Mesoamerican civilizations, if it isn’t evident, had purpose for sacrificing their victims. Perhaps we, as a contemporary audience, don’t necessarily understand it as being viable or necessary, though I’d be able to argue there are plenty of facets of contemporary life and society which are detrimental and/or unnecessary. I will, once again, refrain from traveling down that path and reiterate that Mesoamerican societies had particular beliefs and traditions which they believed sustained the cosmos. As we can see in this mass burial, we acknowledge even then that these sacrificial victims were not ordinary people – they were warriors. Often captured warriors from rival city-states and kingdoms were sacrificial victims, but they were not carelessly flung down the steps of the temple as many accounts would like to lead you to believe. It was a plausible scenario, but I remain skeptical now, in my academia-fueled days, that the act rendered in Apocalypto was not the most accurate portrayal (and despite the authenticity of Mayes C. Rubeo's costuming work, I have a lot of bones to pick with that movie anyway).

 What the Aztecs loved and glorified above all was warfare.

… Imperial Rome, is that your better half? Much like their Roman counterparts, the main incentive of the state was expansion, which meant capturing peripheral communities and collecting them to be a part of the well-fueled war machine. Yes, the Roman Republic and subsequent Empire was just like this – imperial Rome was perhaps less guilty of requiring tributary costs out of the conquered territories, but they demanded manpower and that’s just as potent (I'd like to interject temporarily that growth occurred for many reasons, often for sustenance and acquisition of resources; the Aztecs did reach a point where they had exhausted themselves and reached what they presumed to be "the end of the world.") To continue, Coe and Koontz (2002) write that there was no greater activity for the Aztecs to acquire captives or to die for the glory of Huitzilopochtli (Mexico: From the Olmecs to the Aztecs, p. 203).

Coe and Koontz continue with a Nahuatl song that is a testament to how important warfare was to the Aztecs.
The battlefield is the place: 
where one toasts the divine liquor in war,
where are stained red the divine eagles, 
where the jaguars howl, 
where all kinds of precious stones rain from ornaments, 
where wave headdresses rich with fine plumes, 
where princes are smashed to bits. 
[…] 
There is nothing like death in war, 
nothing like the flowery death 
so precious to Him who gives life: 
far off I see it: my heart yearns for it!” (p. 204) (my emphasis)
Warfare, for the Aztecs, was not merely a function of state expansion, though it was certainly a large incentive for them. Victorious was the one who could expand the boundaries and collect tribute from the captured states. This was not merely limited to material goods but captured warriors were highly prized spoils of war. A captured warrior was highly prized because, in the Aztec world, these men were raised in military schools, they were educated to be warriors and were created to only be warriors. It can be concluded that if one could capture a warrior during battle, they had bested a rival who boasted military strength, prowess and was an intelligent foe. On some level, the captured warrior was inferior to the victorious warrior.

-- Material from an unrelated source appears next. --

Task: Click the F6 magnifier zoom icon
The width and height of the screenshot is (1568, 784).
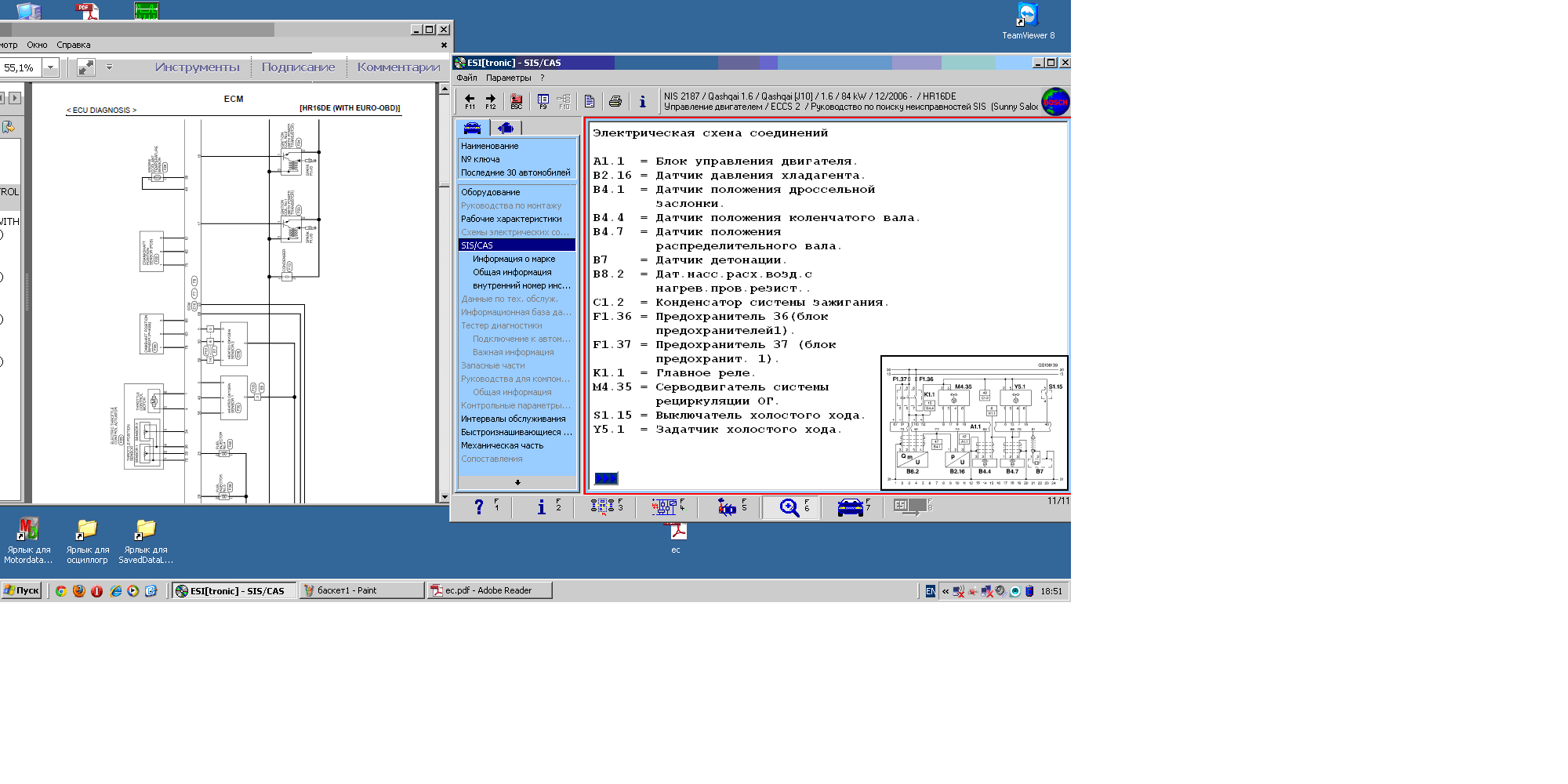Action: [789, 507]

Also, we consider on some basis that a captured warrior was a valuable prize on the supposed belief that the successful warriors were often the children of warriors and nobles. Aguilar-Moreno concludes in Handbook to Life in the Aztec World that “sons of nobles and warriors were more inclined to the warrior’s life than other boys were, and these youths, whether trained in the telpochcalli or the calmecac, received military instruction in the house of the eagle and jaguar military orders.” (p. 99. Aguilar-Moreno’s survey book on Aztec life is tremendously informative and I encourage anyone to peruse through it in order to get an insight to the highly standardized military system that the Aztecs utilized.)  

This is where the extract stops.